Der Rechnungsabschluss 2022
Mit dem im Juli 2023 dem Gemeinderat vorgelegten Rechnungsabschluss liegt nun ein Leistungsbericht vor.
Fazit: Die Stadt Wels ist nach wie vor wohlhabend und konnte sich in den letzten Jahren über ein jährliches Stadtbudget in der Höhe von zwischen 240 und 260 Millionen Euro freuen. Erfreulich ist, dass es 2022 bei den liquiden Mitteln einen Zugang in der Höhe von ca. 30 Mio. Euro gibt.
Sieht man sich die Bereiche des Rechnungsabschlusses genauer an, so fällt allerdings auf, dass bei den Ausgaben in manchen Bereichen bei einer überwiegenden Zahl der Konten ein Minus im Vergleich zum Budget steht. Besonders dort, wo es um soziale Belange geht. Dies verlangt nach einer Erklärung.

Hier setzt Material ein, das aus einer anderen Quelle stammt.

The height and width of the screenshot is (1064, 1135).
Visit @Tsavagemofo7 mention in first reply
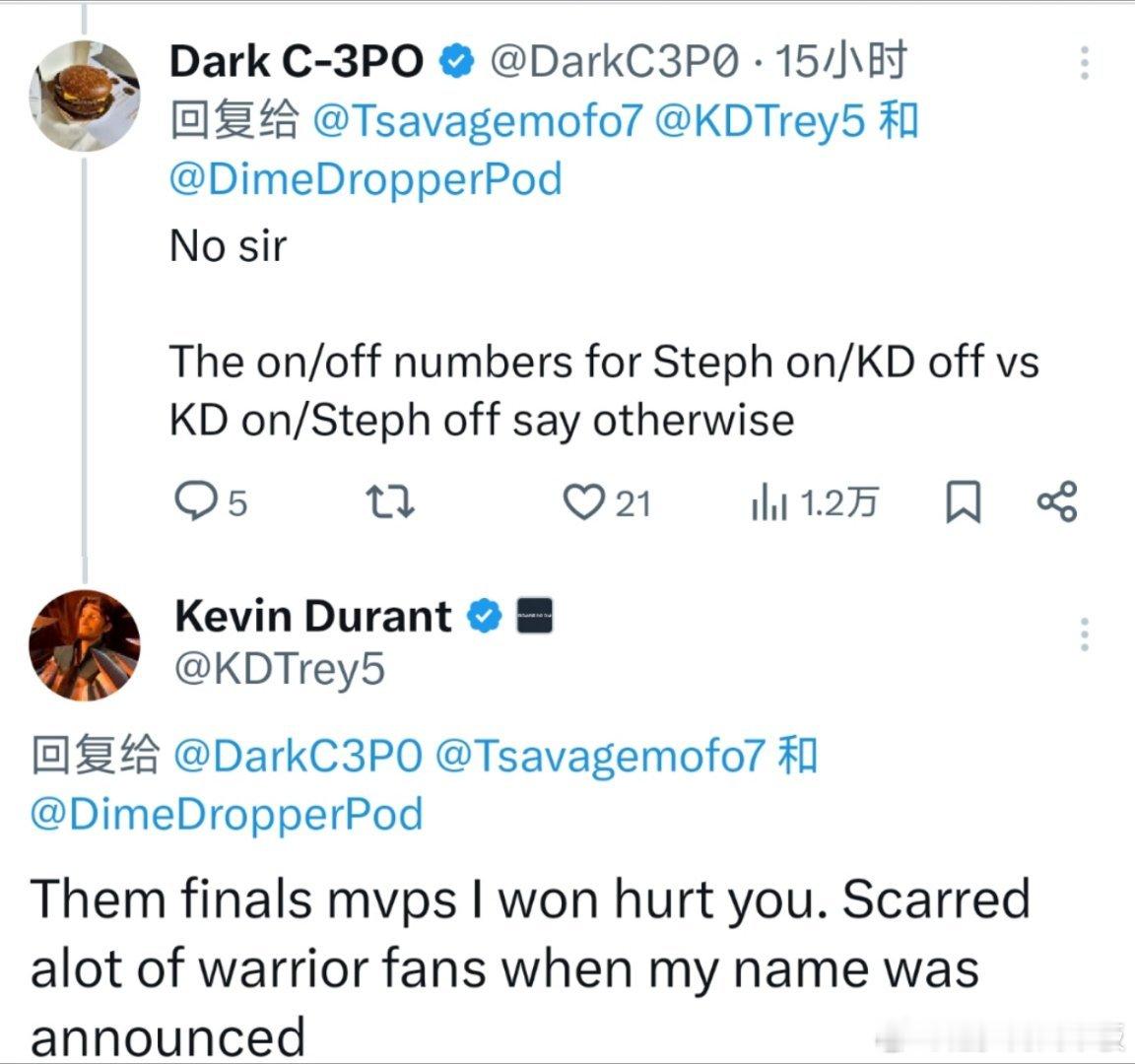[478, 120]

Sozial- und Jugendpolitik liegt am Boden
Der im Juli 2023 vorgelegte Rechnungsabschluss für das Jahr 2022 offenbart einen dramatischen Rückgang im Sozialbereich. Während beim gesamten Betriebsergebnis ein dickes Plus von knapp 40 Millionen steht, sind die Ausgaben im Sozialbereich in vielen Bereichen weit hinter dem Ziel zurückgeblieben. In Summe wurde im Bereichsbudget „Soziales und Wohnbauförderungen“ um 5,7 Mio. Euro (!) weniger ausgegeben als budgetiert.
Fazit: Die Stadt hat viel Geld zur Verfügung, aber wenig Sozialleistung erbracht. Die budgetierten Mittel sind nicht bei den Menschen angekommen.
Konkrete Beispiele
Bereichsbudget „Soziale Wohlfahrt und Wohnbauförderung“. Die Differenz beim Nettoergebnis beläuft sich auf: 4,3 Mio. Euro. Bei den Aufwendungen beläuft sich das Minus auf stolze 5,7 Mio. Euro.
Beispielsweise wurden bei der Sozialhilfe um ca. 2,7 Mio. Euro weniger aufgewendet als budgetiert. Bei der Allgemeinen Sozialhilfe gibt es 33 Konten und bei 27 Konten gibt es im Vergleich zum Voranschlag ein Minus. Im Voranschlag 2022 waren 29.193.700,00 Euro budgetiert. Es ist jedoch lediglich zu Leistungen in der Höhe von 26.449.076,99 Euro gekommen. Das Minus beläuft sich bei der Sozialhilfe auf: 2.744.623,01 Euro.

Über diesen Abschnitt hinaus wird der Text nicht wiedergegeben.